My father, I lied, not bothering to look to him. Usually that two word sentence would drive the guy away like I had just told him my father was a cannibal.
"would he be angry if I talked to you?"
That completely caught me off guard, and I turned to face him with shock on my face. A simple no was all that was needed for him to start talking again. He asked me where I was from, and I replied Iraq, with a smile on my face.
I must be psychic, i thought to myself. I had predicted this, as well as his next sentence.
"from the North?" he asked hopefully.
I told him Baghdad. He nodded his head, as if my answer affirmed his suspicions.
His next question, I had also not predicted. "Christian?".
I shook my head, with an air of bewilderment.
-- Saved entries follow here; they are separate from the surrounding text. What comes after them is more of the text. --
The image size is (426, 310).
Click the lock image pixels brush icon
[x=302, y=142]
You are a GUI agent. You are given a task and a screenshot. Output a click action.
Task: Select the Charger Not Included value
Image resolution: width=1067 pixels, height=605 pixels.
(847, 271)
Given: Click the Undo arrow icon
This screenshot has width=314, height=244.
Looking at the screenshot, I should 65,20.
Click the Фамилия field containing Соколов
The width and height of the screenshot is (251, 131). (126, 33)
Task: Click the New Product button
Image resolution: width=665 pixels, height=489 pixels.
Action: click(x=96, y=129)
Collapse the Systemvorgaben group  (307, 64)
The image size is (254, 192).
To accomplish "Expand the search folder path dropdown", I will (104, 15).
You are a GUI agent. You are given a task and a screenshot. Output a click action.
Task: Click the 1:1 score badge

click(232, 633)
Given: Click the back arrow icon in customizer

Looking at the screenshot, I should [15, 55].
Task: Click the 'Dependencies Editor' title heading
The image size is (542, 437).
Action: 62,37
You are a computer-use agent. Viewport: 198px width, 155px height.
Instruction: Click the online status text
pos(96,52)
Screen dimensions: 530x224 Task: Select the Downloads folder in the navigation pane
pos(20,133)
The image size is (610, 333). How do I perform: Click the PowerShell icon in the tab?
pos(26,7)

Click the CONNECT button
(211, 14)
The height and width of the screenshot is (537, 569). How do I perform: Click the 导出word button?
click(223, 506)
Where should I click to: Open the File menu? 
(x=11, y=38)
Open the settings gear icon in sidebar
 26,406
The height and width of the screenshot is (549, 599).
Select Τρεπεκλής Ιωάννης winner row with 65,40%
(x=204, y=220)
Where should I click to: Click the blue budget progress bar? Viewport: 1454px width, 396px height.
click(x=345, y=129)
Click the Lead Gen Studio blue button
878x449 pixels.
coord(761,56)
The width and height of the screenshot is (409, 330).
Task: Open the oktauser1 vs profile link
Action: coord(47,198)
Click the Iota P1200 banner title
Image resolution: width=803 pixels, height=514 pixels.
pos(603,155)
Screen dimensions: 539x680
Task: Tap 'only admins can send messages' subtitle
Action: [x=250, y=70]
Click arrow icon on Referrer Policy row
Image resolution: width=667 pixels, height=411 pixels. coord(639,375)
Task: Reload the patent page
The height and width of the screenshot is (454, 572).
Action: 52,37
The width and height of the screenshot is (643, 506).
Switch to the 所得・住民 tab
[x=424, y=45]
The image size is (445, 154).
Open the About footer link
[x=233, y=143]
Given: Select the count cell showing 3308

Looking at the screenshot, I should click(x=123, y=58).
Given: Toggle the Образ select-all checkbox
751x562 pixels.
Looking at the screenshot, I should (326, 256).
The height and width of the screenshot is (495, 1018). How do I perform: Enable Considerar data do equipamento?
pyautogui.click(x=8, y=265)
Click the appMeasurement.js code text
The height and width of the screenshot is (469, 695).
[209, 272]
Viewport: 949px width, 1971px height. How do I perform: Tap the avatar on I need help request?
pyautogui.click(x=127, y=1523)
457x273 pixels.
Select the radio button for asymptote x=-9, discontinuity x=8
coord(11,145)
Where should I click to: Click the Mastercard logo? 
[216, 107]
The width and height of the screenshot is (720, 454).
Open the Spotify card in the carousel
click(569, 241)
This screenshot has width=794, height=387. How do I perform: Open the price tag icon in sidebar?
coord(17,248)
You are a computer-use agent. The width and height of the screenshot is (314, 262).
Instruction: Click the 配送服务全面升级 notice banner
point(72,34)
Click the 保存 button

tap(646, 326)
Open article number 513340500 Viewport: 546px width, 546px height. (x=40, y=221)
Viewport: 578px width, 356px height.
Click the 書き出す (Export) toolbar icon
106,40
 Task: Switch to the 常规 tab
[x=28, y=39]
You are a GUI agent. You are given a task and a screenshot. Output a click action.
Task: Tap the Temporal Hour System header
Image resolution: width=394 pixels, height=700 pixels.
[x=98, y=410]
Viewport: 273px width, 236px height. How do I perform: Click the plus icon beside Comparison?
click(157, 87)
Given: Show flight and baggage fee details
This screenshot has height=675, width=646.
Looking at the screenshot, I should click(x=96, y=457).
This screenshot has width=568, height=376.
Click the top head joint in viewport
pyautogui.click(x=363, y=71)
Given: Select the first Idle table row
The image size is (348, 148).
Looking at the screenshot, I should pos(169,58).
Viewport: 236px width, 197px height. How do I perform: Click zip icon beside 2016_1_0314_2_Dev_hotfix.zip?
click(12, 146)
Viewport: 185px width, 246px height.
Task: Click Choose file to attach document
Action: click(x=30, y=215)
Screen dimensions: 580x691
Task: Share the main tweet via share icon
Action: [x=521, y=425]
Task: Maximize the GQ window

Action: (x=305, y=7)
He repeated the word, but in Arabic this time.
I understood the first time, i thought to myself, I just didn't know what prompted these weird questions .Instead of asking why he would ask me that, I stated that he could speak Arabic. He nodded vigorously, and then asked me if my father would mind if he sat next to me.
Again, I failed to hide my initial reaction of surprise at his exceedingly strange question.

He slumped against the fence next to me, with a hint of triumph. That left me free to return my sight to the eternally cheerful woman. He started talking generally, though in all truthfulness I had no idea what he said. My thoughts were completely with the energetic joke woman, her dyed hair flowing in the wind as she bounded across the pavements.
I nodded from time to time, but pretty soon he caught on, and stood in front of me. Blocking my view of the joke book seller. That kind of annoyed me. But nevertheless, I looked up at him and smiled bravely. He asked my age, but he replied with his before i had even managed to open my mouth. I'm still trying to figure out whether his eyes looked younger or older than his real age. He was young, but his accent visible. He had said he had lived here for 10 years.
He asked something about my parents, though i'm not sure what, as my mind had drifted back to his christian question.
Self consciously i pulled my dress down, and pulled my cardigan up. If my cardigan had been any higher, it would have been around my chin, so I'm not sure why i felt the need to pull it up.Immediately I felt angry at myself for caring about the judgement of a stranger.
Interrupting my thoughts, he told me if I was cold, we could go inside the shopping mall.
He had no doubt seen me tugging at my clothes. I was glad for his interpretation, and blindly agreed.

We talked in Arabic for the whole conversation, and although his Arabic was far from perfect, I knew only a few Kurdish words.
I endlessly asked him for words, and i would repeat them, as he would laugh at my pronunciation. He detailed his whole life story to me, and I listened attentively, occasionally saying something, which would make him grin, or laugh rather loudly.
I knew i was funny, but at times his laugh was too loud. Or maybe just loud compared to the ghostly quiet around us.
He was from Suleimaneya. As he came to his one year spent in turkey, I said a few Turkish phrases that had stuck in my head. He then proceeded to talk to me in Turkish. I shook my head, not understanding a word.
"i thought you might have been turkmani", he explained. I nodded not understanding what his wild guesses were based on, and not understanding why it even mattered.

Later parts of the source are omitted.